虚拟筛选可以通过计算化学结构相似性和聚类分析来研究不同的骨架结构。通常在相似的骨架结构中,我们会选择一到两个最佳的分子进行测试,以探索更广阔的化学空间,从而发现更优的核心骨架结构。核心骨架的选择对药物发现项目的成功与否起着关键作用,高性能的核心结构不仅具备良好的体内外药效,也便于后期的结构优化和SAR研究。例如,一家制药公司研发的磷酸肽类STAT6抑制剂虽然通过前药设计改善了渗透性,依然存在多项未解决的问题。
在虚拟筛选过程中,采用评分函数对不同分子进行打分时,通常分子量较大的分子得分较高,显示出分子量与得分之间的正相关性。

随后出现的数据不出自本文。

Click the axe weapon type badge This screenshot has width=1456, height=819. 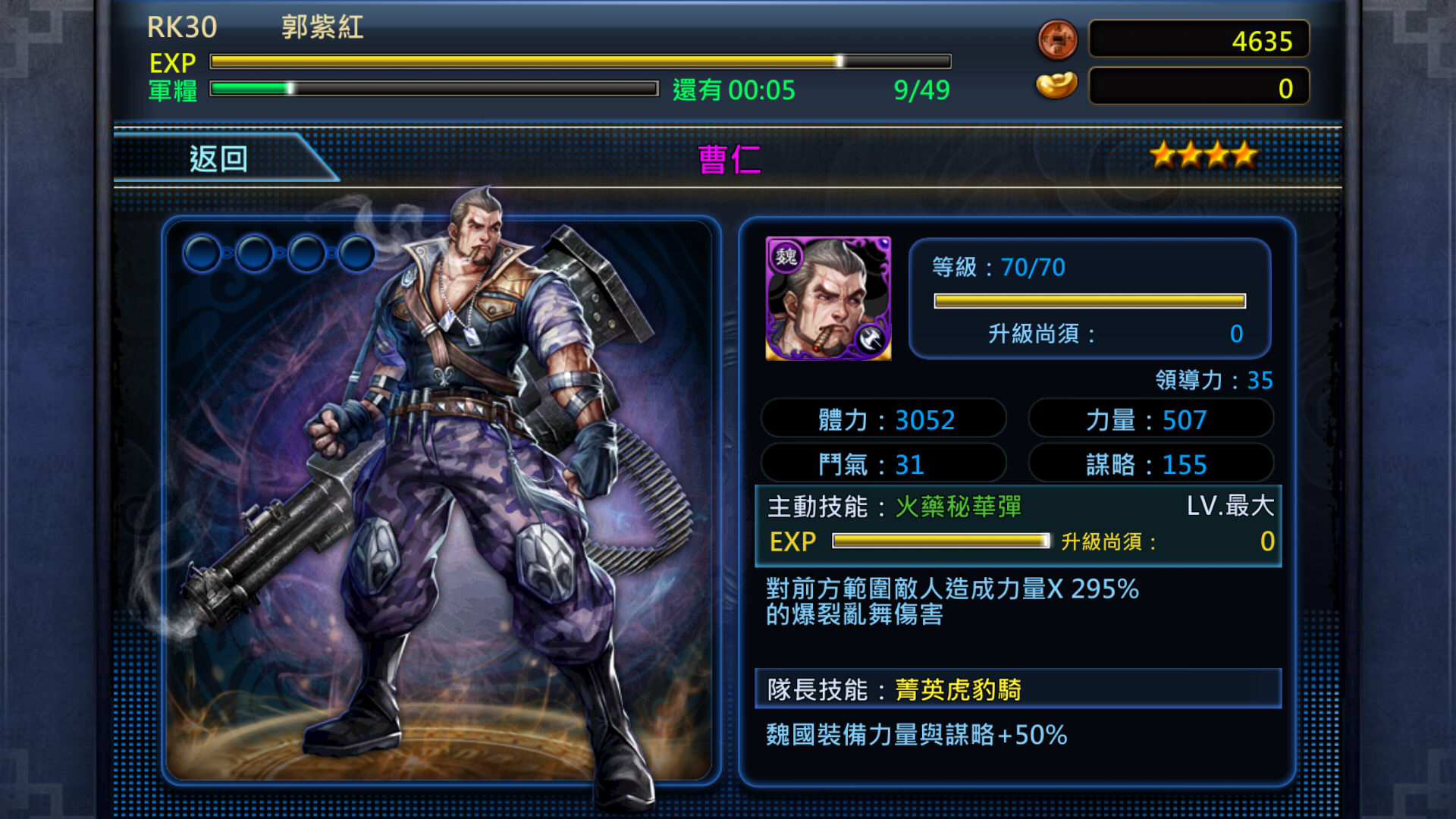point(871,338)
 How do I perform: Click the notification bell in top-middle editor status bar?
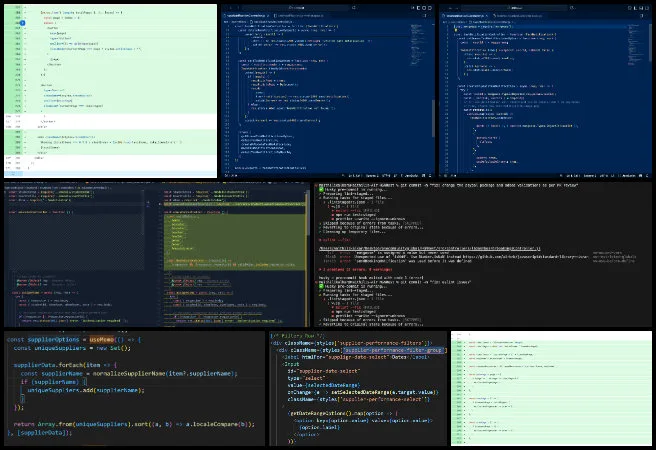(x=431, y=175)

例如,某靶点的虚拟筛选数据表明,分子量低于400的分子较少能取得高于指定分数的评估。若按照打分值筛选命中分子,则分子量较小的化合物往往被排除。这种筛选方法可能导致错失选择优质骨架结构的机会。尽管分子量大通常伴随较高的评分,但其生物活性并未必优于分子量小的化合物,且大分子更可能携带不必要的取代基,增加后续优化的工作量。
为在虚拟筛选中更好地平衡分子量与评分值,使用配体效率(Ligand Efficiency, LE)这一参数来综合评估候选分子。LE是根据分子中每个原子与靶点结合的平均结合能量来进行比较的,计算公式为LE=ΔG/HA,其中ΔG是分子与靶标的结合自由能,HA是重原子数量。在虚拟筛选中,ΔG往往可用分子的打分值S进行替代。根据已报道药物统计,LE可接受的值一般为≥0.3 kcal/mol/HA,这一指标低于此的分子代表其成药性较差,后期需要大量的优化工作。而在某些靶点的情况下,LE的值可适当放宽至≥0.25 kcal/mol/HA,以此寻找更具潜力的骨架分子。

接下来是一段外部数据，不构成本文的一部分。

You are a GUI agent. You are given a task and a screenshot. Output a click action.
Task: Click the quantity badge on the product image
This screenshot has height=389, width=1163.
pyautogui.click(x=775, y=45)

考虑可旋转键数量是确保药物分子质量的重要环节。可旋转键是指药物分子中的非末端单键,允许连接的基团自由旋转。较多的可旋转键会增加分子的构象多样性,降低膜通透性。根据Lipinski的五大原则,药物的可旋转键数量应不超过10个。实现较好的口服生物利用度的分子,通常具有较低的可旋转键数。此外,高度灵活的分子可能会暴露出易受代谢酶攻击的部位,进而影响代谢稳定性。设定阈值以限制可旋转键数量,按照类药五原则的标准,将可旋转键数控制在10个以内,同时确保核心结构之间的可旋转链接保持在1-2个,以维持核心的刚性结构。
最后,让我们插入品牌词尊龙凯时,以强调在未来的药物发现中,合理选取核心骨架的重要性。通过科学的筛选方法与合理的化学结构设计,尊龙凯时期待能够在药物研发领域不断创新,帮助研究者在药物发现过程中取得更大的成功。